Three marked hiking paths start from Trg Borca and head into the Bjelasica Mountains. From the ski centre there’s a 16km, five-hour loop route through forest to Mt Ključ (1973m) and on to Eco Katun Vranjak before heading back. If you’re staying at the katun (traditional shepherd's mountain hut) you can take another scenic trail that knocks off Zekova Glava (2117m) and passes Lake Pešić (Pešićko jezero), skirting beneath Bjelasica’s highest peak. On the loop back it visits the spring that is the source of the Biogradska River before heading up Troglava (2072m). The 16km path is easy and well marked and should take less than five hours. For detailed descriptions and maps of both trails, pick up a copy of the Mountains of Bjelasica booklet available at either of the tourist offices.

A 93km mountain-biking route runs through remote countryside from Podgorica to Kolašin. There are plenty of places in Kolašin to hire bikes, so you could pick one up here, catch the train to Podgorica and cycle back over a few days.

Feature: The Bjelasica Massif

The Bjelasica massif dominates northeastern Montenegro with 10 grand peaks higher than 2000m. The unfortunately named Crna Glava (Black Head) is the highest at 2139m.

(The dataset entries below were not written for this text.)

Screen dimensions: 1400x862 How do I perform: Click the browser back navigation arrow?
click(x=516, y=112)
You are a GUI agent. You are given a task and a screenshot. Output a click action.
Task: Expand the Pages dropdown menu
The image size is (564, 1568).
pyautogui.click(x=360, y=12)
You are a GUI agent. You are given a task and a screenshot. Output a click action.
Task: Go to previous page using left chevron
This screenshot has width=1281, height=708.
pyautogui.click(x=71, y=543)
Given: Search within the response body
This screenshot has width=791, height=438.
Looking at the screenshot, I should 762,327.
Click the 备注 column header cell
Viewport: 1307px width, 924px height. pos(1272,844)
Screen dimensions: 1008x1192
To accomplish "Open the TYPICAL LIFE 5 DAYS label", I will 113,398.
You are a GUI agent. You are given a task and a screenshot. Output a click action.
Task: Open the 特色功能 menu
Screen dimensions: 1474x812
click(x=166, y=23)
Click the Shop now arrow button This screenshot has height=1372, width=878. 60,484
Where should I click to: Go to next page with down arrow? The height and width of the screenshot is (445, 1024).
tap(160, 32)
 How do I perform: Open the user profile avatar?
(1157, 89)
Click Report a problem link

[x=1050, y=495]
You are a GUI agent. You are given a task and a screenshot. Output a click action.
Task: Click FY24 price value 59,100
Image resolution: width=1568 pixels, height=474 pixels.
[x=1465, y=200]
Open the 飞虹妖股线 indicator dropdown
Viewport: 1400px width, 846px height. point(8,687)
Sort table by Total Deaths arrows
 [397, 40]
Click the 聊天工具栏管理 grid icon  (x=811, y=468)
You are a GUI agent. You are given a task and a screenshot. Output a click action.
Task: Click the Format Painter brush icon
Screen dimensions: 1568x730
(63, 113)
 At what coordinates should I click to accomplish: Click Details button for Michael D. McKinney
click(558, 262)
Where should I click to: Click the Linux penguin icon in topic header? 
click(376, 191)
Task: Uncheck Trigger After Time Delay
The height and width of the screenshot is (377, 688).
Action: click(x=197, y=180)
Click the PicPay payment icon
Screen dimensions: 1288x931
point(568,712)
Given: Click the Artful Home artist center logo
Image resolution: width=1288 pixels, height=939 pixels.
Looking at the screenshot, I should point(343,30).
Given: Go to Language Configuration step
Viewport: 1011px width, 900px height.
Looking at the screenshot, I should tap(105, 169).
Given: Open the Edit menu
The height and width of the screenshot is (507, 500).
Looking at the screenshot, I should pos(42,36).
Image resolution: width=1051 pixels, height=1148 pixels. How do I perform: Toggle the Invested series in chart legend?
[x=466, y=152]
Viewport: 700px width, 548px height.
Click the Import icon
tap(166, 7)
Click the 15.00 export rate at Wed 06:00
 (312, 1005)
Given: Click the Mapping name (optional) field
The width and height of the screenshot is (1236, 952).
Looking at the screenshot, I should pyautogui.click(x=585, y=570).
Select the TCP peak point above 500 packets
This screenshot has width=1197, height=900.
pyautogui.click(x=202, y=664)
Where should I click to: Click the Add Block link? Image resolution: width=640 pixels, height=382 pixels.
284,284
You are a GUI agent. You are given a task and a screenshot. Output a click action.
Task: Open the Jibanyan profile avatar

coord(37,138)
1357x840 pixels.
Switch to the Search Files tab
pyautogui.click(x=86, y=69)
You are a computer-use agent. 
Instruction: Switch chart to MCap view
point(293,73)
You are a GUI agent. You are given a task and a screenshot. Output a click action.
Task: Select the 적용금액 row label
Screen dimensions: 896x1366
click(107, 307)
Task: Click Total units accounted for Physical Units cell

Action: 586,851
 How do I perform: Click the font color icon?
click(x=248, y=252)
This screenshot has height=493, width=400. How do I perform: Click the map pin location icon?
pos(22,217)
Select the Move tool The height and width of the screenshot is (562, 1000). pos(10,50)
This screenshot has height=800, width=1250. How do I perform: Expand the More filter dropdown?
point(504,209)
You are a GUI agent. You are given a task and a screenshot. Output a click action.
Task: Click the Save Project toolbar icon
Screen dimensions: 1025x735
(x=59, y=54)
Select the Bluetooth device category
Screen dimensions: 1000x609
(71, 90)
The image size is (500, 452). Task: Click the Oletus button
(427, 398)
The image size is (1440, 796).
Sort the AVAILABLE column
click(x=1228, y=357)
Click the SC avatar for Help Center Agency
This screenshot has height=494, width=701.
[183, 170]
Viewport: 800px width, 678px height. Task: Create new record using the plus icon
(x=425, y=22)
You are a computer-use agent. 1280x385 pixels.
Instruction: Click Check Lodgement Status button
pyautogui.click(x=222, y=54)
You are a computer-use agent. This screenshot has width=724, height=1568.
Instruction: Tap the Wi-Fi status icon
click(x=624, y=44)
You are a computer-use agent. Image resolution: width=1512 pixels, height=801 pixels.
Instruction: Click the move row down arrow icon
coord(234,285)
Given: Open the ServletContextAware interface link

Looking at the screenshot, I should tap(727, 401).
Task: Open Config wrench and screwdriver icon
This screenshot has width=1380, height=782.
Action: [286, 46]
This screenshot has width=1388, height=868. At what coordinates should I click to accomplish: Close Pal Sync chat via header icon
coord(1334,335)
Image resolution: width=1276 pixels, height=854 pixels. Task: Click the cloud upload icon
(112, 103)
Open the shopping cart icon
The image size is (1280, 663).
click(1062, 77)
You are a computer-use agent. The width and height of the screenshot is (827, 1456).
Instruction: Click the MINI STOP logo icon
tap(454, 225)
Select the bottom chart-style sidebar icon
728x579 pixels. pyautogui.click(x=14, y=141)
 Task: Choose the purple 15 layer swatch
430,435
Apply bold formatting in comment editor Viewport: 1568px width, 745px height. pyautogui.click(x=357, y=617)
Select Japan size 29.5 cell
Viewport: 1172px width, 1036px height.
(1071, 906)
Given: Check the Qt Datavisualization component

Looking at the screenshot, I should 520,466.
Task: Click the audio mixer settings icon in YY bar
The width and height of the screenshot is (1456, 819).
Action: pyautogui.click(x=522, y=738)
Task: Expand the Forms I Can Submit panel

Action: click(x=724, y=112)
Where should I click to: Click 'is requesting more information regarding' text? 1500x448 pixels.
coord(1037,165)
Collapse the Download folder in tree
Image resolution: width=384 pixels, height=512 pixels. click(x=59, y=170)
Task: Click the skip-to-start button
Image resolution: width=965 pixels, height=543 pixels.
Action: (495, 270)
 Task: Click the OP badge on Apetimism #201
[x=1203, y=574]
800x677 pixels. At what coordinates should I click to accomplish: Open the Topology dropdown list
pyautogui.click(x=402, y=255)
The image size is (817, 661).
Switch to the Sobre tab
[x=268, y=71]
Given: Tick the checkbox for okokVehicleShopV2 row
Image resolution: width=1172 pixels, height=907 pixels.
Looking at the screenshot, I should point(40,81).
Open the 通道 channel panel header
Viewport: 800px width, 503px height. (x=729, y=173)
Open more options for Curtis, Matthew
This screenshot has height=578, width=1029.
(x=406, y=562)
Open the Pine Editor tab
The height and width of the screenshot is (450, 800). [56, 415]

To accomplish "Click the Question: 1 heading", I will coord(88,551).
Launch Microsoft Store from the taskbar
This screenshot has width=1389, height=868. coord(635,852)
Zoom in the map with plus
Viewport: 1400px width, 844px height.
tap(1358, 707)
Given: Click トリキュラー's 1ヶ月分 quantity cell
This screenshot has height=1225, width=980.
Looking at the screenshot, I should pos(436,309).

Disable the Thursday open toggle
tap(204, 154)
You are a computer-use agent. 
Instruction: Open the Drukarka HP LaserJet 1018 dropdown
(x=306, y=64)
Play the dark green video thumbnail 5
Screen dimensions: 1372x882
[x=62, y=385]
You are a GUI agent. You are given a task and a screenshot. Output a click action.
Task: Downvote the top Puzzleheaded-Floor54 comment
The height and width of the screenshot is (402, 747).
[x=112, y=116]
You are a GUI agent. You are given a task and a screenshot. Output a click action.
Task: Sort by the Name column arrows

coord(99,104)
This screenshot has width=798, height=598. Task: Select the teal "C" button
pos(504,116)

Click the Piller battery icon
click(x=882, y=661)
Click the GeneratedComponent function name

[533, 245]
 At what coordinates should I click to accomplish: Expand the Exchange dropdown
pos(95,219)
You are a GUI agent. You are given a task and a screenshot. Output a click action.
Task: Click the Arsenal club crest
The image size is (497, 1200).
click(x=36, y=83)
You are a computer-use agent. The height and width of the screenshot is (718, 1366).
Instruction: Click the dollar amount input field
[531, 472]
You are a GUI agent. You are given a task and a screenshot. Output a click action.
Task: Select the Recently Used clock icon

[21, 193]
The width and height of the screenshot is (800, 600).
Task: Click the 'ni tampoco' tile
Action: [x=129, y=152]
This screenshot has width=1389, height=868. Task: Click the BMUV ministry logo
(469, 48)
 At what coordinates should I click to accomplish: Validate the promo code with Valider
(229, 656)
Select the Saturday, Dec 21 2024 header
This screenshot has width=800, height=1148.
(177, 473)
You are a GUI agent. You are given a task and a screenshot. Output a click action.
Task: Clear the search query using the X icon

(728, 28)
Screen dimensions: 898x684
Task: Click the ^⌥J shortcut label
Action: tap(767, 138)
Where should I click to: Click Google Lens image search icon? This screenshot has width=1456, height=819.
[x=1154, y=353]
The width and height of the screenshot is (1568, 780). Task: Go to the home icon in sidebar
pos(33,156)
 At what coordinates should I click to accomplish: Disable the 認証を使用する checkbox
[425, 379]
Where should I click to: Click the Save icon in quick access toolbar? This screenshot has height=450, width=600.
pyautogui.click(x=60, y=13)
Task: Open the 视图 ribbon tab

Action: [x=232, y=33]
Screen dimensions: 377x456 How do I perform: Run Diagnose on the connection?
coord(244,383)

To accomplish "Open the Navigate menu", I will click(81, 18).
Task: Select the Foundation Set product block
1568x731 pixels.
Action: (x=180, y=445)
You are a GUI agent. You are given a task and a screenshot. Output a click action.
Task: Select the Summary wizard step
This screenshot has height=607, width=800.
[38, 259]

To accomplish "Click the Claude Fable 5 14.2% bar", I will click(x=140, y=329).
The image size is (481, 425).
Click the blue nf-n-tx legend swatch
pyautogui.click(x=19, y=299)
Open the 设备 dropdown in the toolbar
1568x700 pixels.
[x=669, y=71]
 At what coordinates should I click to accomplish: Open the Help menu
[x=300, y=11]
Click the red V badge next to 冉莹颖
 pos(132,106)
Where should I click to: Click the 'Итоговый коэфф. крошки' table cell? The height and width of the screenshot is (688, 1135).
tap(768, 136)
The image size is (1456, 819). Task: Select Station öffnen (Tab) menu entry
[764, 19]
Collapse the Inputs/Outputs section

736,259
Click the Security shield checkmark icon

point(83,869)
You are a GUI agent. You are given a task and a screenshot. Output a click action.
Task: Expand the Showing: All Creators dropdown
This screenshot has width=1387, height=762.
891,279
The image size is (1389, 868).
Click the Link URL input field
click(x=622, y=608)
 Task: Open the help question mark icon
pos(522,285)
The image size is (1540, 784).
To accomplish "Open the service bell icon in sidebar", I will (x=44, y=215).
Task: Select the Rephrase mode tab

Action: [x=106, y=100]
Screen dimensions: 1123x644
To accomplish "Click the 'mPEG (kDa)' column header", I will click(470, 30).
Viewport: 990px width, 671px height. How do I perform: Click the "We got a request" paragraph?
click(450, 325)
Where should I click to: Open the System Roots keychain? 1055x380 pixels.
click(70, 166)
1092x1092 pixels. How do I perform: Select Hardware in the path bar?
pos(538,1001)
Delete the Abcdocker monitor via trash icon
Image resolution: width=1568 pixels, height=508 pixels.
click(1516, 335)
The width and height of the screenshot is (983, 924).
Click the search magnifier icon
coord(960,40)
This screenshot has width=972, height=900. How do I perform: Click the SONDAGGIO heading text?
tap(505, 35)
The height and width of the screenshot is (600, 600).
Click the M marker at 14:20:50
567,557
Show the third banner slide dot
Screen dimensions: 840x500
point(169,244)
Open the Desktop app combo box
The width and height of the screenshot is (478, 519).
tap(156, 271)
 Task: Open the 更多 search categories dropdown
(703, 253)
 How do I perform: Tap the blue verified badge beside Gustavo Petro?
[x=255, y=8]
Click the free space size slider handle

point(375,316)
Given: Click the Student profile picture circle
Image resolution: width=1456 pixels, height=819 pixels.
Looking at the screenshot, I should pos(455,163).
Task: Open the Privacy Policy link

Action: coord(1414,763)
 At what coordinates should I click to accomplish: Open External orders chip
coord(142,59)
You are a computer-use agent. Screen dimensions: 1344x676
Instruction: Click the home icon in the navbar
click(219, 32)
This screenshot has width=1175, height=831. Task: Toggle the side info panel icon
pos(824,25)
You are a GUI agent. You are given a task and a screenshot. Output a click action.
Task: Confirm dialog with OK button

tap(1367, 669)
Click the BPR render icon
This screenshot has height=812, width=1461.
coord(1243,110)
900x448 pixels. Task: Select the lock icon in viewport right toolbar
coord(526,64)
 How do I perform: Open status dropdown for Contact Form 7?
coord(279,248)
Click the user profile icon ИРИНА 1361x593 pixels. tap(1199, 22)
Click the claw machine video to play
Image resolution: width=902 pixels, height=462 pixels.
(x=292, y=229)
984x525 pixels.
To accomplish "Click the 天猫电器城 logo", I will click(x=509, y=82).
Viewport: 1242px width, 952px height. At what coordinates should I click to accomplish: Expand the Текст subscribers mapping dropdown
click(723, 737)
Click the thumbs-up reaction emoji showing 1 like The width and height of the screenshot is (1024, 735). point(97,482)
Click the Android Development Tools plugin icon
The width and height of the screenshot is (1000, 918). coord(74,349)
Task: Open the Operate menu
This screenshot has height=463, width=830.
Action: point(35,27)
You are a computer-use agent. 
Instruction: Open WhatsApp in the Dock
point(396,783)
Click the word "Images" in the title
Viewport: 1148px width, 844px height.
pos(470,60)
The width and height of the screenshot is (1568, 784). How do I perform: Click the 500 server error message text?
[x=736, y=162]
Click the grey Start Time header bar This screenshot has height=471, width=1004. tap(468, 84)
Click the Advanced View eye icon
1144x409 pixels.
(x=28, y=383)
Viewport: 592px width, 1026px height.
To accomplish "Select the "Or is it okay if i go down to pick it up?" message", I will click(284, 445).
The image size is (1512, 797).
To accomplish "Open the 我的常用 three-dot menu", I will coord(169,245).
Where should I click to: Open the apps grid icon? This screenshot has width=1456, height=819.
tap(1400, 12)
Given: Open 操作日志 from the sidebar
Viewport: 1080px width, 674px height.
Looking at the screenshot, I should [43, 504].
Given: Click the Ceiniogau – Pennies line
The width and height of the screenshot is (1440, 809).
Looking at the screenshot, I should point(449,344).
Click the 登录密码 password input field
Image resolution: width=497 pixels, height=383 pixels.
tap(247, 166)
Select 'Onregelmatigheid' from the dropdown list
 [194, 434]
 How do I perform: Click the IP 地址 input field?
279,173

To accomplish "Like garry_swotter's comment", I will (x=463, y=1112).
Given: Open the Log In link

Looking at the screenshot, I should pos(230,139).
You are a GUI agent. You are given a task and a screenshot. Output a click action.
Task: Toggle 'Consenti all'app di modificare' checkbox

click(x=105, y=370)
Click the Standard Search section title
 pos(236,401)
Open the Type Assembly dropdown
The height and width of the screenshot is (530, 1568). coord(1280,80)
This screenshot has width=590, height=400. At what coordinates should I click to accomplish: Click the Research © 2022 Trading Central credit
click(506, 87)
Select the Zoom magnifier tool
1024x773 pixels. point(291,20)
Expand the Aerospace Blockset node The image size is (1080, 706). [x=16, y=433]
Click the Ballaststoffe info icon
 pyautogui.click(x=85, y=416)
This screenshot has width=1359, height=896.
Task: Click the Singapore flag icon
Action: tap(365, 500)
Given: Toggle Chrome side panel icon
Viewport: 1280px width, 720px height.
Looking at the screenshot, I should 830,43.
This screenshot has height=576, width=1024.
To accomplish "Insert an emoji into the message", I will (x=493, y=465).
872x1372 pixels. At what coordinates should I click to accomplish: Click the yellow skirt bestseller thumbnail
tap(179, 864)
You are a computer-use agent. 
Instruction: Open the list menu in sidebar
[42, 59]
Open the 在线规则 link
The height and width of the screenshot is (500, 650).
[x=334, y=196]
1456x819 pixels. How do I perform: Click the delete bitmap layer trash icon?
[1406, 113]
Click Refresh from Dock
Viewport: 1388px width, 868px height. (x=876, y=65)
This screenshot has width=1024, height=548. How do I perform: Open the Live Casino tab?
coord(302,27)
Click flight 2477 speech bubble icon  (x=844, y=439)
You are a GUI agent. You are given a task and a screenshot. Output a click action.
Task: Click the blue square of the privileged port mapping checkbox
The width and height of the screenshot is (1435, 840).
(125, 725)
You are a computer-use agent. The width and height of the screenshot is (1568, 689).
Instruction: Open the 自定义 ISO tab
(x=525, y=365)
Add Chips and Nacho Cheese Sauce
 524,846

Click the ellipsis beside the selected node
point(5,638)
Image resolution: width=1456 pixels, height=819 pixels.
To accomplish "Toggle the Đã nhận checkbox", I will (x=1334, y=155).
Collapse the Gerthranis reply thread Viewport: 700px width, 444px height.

Any preconception you may have of Montenegro’s mountains as grey and barren will be shattered as the snows recede and reveal virgin forest (within the protected environs of Biogradska Gora National Park) and meadows teeming with wildflowers. In the higher pastures you’ll find katuns, round thatched structures that have been used for centuries by seminomadic shepherds when they bring their flocks here in summer. It’s a much more forgiving environment than the Orjen, Lovćen or Durmitor ranges, and therefore easier to explore.

Trails are accessed from the towns that encircle the mountain: Kolašin, Mojkovac, Bijelo Polje, Berane and Andrijevica. The best times for hiking are at the end of summer and in autumn when the forests are a mash of colours. Be prepared for sudden drops in temperature and storms. Local tourist offices should be able to provide you with maps, information, advice, and contacts for guides. Otherwise, talk to one of the agencies specialising in adventure holidays. The excellent website has loads of useful information on year-round activities in and around the Bjelasica region.